L'humour pour soigner l'ethnocentrisme.

   A écouter les oiseaux de mauvais augure, la France serait quasiment en danger de disparition  en raison de l'économie mondialisée, de la réglementation forcément tatillonne de Bruxelles, des hordes forcément barbares à nos portes... Les chantres actuels du patriotisme habillé couleur Frexit, nouveau "nouveau franc", adeptes de frontières hermétiques à l'heure d'internet nous chantent une bien curieuse chanson supposée nous réveiller alors qu'elle endort la réflexion.

    Ne vaut-il pas mieux préparer l'héritage, placer, investir, parier sur l'avenir ? La création de l'Onu, le développement de l'OMS, de l'Unesco, le succès d'Erasmus... permettent d'espérer. Oui, le pays change, évolue mais est-ce forcément néfaste ?
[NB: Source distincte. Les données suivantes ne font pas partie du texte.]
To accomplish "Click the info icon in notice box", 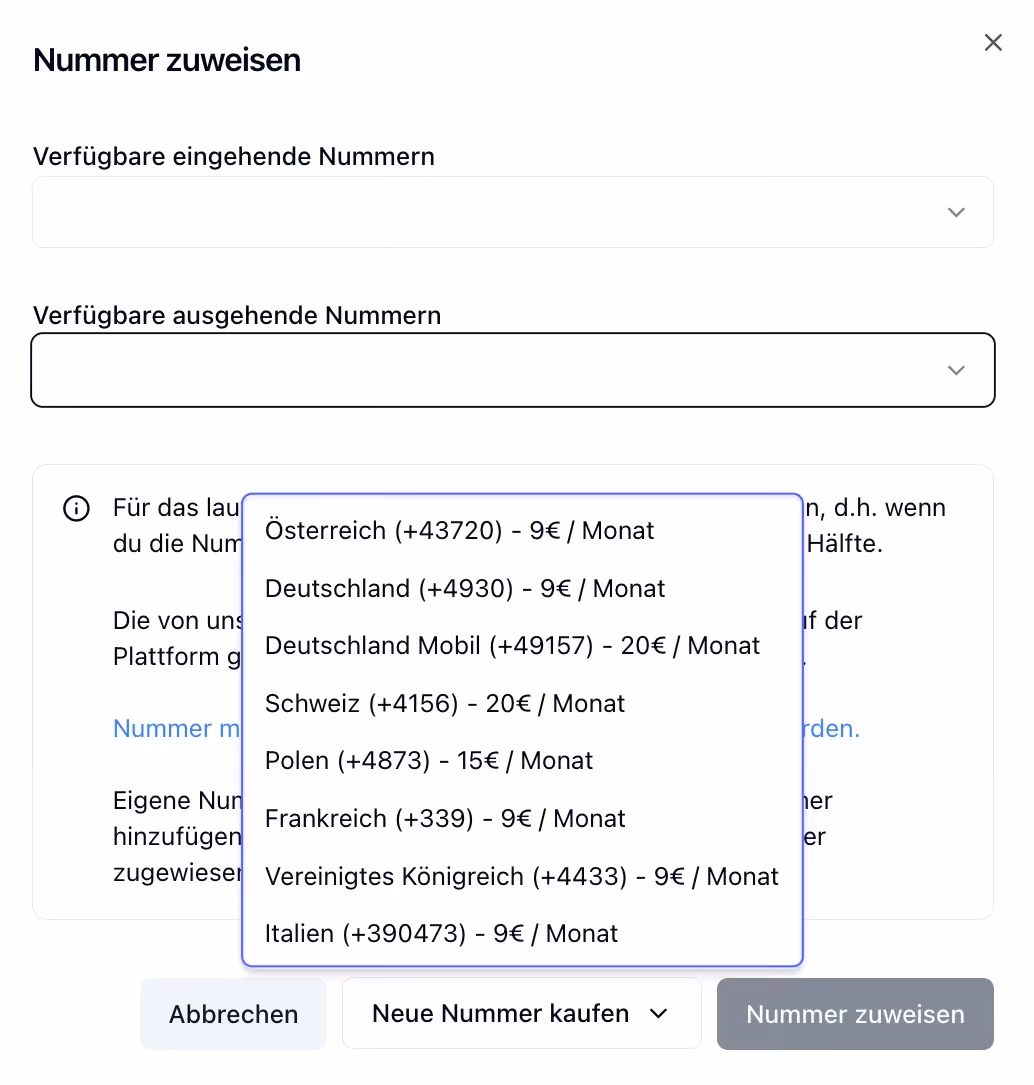I will [76, 509].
    N'est-on pas, dans les soubresauts et convulsions, en train de trouver des réponses à un problème  posé par Paul Valéry dans des circonstances assurément plus douloureuses ?  Son pessimisme se justifiait par le désastre général de la Première guerre mondiale  et l'auteur ignorait alors les ravages à venir de l'idéologie nazie. Même si le présent corrige  l'inquiétude amère de l'auteur, il convient toujours de se souvenir de son texte :

   «Nous autres, civilisations, nous savons maintenant que nous sommes mortelles.

    Nous avions entendu parler de mondes disparus tout entiers, d’empires coulés à pic avec tous leurs hommes et tous leurs engins ; descendus au fond inexplorable des siècles avec leurs dieux et leurs lois, leurs académies et leurs sciences pures et appliquées, avec leurs grammaires, leurs dictionnaires, leurs classiques, leurs romantiques et leurs symbolistes, leurs critiques et les critiques de leurs critiques. Nous savions bien que toute la terre apparente est faite de cendres, que la cendre signifie quelque chose. Nous apercevions à travers l’épaisseur de l’histoire, les fantômes d’immenses navires qui furent chargés de richesse et d’esprit. Nous ne pouvions pas les compter. Mais ces naufrages, après tout, n’étaient pas notre affaire.

   Élam, Ninive, Babylone étaient de beaux noms vagues, et la ruine totale de ces mondes avait aussi peu de signification pour nous que leur existence même. Mais France, Angleterre, Russie... ce seraient aussi de beaux noms. Lusitania aussi est un beau nom. Et nous voyons maintenant que l’abîme de l’histoire est assez grand pour tout le monde. Nous sentons qu’une civilisation a la même fragilité qu’une vie. Les circonstances qui enverraient les œuvres de Keats et celles de Baudelaire rejoindre les oeuvres de Ménandre ne sont plus du tout inconcevables : elles sont dans les journaux… »

     Paul Valéry, «La Crise de l’Esprit», NRF 1919, repris en volume dans Variété  (Gallimard, 1924), réédition Pléiade, Œuvres, I, p. 988 à 991.